**AIM**
Recast the material below, from the line that contains "10 (935, 1109)" through the line that contains "Daughter Gifts (21, 2473)", both included, as a Markdown table with the columns No. and Line. Number each line in No., and leave out blank lines.

**RECORDS FOR THE EXERCISE**

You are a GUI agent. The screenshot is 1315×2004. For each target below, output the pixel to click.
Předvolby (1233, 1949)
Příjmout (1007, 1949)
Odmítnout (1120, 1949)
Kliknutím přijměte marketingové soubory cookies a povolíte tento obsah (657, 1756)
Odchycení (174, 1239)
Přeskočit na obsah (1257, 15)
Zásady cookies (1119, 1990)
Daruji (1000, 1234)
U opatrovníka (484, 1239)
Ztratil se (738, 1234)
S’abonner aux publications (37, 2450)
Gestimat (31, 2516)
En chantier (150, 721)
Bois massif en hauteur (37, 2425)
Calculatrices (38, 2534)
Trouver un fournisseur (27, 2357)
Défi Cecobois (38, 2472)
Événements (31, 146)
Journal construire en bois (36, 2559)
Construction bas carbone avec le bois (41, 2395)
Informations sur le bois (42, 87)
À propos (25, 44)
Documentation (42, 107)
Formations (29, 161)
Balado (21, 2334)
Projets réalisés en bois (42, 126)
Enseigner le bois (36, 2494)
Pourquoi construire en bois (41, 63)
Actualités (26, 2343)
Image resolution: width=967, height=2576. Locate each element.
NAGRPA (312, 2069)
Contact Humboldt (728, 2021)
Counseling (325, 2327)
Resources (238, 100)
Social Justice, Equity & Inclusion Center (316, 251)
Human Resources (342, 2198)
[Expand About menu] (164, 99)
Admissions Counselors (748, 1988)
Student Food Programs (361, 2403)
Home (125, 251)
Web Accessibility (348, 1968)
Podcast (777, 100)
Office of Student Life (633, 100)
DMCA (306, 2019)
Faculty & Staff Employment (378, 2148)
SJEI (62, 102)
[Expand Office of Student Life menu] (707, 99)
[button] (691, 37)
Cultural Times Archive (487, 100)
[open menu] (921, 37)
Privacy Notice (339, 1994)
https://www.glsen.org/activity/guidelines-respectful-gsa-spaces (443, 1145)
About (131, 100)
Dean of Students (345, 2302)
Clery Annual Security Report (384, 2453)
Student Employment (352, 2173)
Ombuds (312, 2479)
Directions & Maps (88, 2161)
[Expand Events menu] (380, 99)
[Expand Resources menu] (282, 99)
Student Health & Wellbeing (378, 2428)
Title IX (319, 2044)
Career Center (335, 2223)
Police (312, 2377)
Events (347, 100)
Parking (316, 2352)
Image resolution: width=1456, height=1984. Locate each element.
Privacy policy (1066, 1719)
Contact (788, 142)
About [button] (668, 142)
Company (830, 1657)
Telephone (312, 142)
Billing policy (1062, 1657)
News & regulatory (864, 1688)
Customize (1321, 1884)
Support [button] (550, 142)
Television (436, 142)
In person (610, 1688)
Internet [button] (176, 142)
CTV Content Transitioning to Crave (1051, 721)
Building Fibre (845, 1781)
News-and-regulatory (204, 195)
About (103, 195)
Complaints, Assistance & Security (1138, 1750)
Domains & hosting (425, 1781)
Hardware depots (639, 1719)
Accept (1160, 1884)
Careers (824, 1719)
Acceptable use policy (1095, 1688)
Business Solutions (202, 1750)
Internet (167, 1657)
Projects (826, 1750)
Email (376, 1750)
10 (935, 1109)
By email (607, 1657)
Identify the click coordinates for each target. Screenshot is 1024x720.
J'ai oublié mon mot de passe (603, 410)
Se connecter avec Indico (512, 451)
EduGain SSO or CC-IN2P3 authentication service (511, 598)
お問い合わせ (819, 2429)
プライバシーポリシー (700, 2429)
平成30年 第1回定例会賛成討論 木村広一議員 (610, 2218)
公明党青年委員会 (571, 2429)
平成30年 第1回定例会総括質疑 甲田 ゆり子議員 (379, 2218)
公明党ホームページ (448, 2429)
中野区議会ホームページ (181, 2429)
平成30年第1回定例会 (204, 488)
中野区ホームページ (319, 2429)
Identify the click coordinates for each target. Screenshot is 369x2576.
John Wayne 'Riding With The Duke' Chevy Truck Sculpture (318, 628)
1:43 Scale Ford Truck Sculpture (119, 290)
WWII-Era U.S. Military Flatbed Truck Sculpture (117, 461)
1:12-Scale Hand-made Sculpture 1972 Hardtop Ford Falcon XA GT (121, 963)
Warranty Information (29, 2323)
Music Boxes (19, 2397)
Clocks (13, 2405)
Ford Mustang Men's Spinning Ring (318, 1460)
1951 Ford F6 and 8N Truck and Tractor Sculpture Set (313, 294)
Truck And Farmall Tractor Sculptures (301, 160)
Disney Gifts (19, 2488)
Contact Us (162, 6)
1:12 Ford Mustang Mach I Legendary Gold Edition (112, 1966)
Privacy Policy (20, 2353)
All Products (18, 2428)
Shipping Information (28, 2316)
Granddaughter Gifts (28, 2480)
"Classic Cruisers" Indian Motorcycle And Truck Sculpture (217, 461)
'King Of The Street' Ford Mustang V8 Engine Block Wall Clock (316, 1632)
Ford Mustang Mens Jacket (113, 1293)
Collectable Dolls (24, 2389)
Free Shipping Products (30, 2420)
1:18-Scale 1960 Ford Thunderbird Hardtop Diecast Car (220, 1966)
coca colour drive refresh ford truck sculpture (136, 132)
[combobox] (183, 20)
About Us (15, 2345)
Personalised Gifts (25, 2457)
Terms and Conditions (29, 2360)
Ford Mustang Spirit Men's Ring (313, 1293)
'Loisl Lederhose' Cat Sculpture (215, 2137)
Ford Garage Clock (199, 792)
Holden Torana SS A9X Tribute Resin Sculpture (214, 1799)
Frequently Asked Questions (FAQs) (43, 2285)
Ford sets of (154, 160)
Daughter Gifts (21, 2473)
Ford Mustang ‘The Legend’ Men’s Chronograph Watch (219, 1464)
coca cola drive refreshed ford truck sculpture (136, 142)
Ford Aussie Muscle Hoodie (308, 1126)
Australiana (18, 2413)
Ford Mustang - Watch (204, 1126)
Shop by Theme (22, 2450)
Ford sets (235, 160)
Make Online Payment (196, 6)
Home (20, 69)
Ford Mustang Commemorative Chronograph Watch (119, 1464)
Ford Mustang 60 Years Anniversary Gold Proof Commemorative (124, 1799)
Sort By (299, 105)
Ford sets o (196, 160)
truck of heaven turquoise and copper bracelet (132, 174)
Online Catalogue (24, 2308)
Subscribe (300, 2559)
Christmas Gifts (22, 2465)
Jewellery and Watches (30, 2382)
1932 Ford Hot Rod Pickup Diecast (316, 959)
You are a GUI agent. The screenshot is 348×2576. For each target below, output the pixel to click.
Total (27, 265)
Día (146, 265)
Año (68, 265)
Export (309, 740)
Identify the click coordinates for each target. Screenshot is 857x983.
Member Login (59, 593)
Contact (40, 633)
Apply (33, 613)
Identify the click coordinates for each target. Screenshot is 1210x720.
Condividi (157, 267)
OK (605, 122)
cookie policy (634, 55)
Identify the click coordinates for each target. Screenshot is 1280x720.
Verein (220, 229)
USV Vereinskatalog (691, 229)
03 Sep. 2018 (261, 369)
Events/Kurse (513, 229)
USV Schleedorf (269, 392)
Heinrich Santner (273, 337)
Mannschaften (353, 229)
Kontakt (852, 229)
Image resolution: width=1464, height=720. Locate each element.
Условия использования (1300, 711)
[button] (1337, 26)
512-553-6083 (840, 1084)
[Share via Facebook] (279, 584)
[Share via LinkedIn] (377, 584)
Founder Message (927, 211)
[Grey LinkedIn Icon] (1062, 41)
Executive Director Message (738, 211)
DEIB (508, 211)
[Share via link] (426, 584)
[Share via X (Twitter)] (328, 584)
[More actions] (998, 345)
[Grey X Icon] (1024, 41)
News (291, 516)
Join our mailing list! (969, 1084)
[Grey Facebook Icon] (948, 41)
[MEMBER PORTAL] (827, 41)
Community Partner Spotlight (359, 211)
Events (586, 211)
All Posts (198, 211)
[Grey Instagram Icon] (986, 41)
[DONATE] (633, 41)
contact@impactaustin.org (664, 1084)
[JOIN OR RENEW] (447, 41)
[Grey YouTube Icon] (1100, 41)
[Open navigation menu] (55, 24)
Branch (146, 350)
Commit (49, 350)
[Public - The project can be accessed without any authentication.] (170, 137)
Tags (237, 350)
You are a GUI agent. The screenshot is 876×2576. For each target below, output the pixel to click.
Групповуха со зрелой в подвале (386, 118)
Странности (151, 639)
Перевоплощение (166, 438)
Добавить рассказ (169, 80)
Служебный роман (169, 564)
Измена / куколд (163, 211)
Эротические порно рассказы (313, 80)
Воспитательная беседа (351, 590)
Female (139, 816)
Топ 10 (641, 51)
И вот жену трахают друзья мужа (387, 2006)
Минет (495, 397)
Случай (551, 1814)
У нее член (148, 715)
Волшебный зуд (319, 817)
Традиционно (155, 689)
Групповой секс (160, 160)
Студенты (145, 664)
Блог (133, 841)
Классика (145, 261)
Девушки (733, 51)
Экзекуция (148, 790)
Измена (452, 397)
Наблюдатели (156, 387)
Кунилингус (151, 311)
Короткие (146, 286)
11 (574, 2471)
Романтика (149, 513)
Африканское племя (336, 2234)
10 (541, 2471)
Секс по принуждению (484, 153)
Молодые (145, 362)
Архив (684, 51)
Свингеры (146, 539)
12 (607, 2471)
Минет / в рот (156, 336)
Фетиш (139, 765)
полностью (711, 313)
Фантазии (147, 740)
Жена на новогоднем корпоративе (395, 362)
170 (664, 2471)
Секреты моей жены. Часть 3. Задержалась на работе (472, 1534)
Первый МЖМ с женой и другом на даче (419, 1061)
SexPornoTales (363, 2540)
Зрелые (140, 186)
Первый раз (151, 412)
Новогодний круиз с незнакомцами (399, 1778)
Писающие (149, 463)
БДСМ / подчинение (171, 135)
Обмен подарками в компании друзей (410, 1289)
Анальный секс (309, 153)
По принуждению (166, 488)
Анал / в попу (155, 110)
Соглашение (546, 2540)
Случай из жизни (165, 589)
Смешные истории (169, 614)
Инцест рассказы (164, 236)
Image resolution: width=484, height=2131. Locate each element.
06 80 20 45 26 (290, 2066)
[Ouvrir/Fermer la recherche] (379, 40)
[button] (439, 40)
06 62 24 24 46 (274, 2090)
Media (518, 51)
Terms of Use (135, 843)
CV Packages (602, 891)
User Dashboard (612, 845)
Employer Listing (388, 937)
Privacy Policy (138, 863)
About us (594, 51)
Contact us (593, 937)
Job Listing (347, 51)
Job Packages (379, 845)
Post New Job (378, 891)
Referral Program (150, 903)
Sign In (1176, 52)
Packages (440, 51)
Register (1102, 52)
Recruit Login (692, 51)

**EXERCISE OUTPUT**
| No. | Line |
|---|---|
| 1 | 10 (935, 1109) |
| 2 | By email (607, 1657) |
| 3 | Identify the click coordinates for each target. Screenshot is 1024x720. |
| 4 | J'ai oublié mon mot de passe (603, 410) |
| 5 | Se connecter avec Indico (512, 451) |
| 6 | EduGain SSO or CC-IN2P3 authentication service (511, 598) |
| 7 | お問い合わせ (819, 2429) |
| 8 | プライバシーポリシー (700, 2429) |
| 9 | 平成30年 第1回定例会賛成討論 木村広一議員 (610, 2218) |
| 10 | 公明党青年委員会 (571, 2429) |
| 11 | 平成30年 第1回定例会総括質疑 甲田 ゆり子議員 (379, 2218) |
| 12 | 公明党ホームページ (448, 2429) |
| 13 | 中野区議会ホームページ (181, 2429) |
| 14 | 平成30年第1回定例会 (204, 488) |
| 15 | 中野区ホームページ (319, 2429) |
| 16 | Identify the click coordinates for each target. Screenshot is 369x2576. |
| 17 | John Wayne 'Riding With The Duke' Chevy Truck Sculpture (318, 628) |
| 18 | 1:43 Scale Ford Truck Sculpture (119, 290) |
| 19 | WWII-Era U.S. Military Flatbed Truck Sculpture (117, 461) |
| 20 | 1:12-Scale Hand-made Sculpture 1972 Hardtop Ford Falcon XA GT (121, 963) |
| 21 | Warranty Information (29, 2323) |
| 22 | Music Boxes (19, 2397) |
| 23 | Clocks (13, 2405) |
| 24 | Ford Mustang Men's Spinning Ring (318, 1460) |
| 25 | 1951 Ford F6 and 8N Truck and Tractor Sculpture Set (313, 294) |
| 26 | Truck And Farmall Tractor Sculptures (301, 160) |
| 27 | Disney Gifts (19, 2488) |
| 28 | Contact Us (162, 6) |
| 29 | 1:12 Ford Mustang Mach I Legendary Gold Edition (112, 1966) |
| 30 | Privacy Policy (20, 2353) |
| 31 | All Products (18, 2428) |
| 32 | Shipping Information (28, 2316) |
| 33 | Granddaughter Gifts (28, 2480) |
| 34 | "Classic Cruisers" Indian Motorcycle And Truck Sculpture (217, 461) |
| 35 | 'King Of The Street' Ford Mustang V8 Engine Block Wall Clock (316, 1632) |
| 36 | Ford Mustang Mens Jacket (113, 1293) |
| 37 | Collectable Dolls (24, 2389) |
| 38 | Free Shipping Products (30, 2420) |
| 39 | 1:18-Scale 1960 Ford Thunderbird Hardtop Diecast Car (220, 1966) |
| 40 | coca colour drive refresh ford truck sculpture (136, 132) |
| 41 | [combobox] (183, 20) |
| 42 | About Us (15, 2345) |
| 43 | Personalised Gifts (25, 2457) |
| 44 | Terms and Conditions (29, 2360) |
| 45 | Ford Mustang Spirit Men's Ring (313, 1293) |
| 46 | 'Loisl Lederhose' Cat Sculpture (215, 2137) |
| 47 | Ford Garage Clock (199, 792) |
| 48 | Holden Torana SS A9X Tribute Resin Sculpture (214, 1799) |
| 49 | Frequently Asked Questions (FAQs) (43, 2285) |
| 50 | Ford sets of (154, 160) |
| 51 | Daughter Gifts (21, 2473) |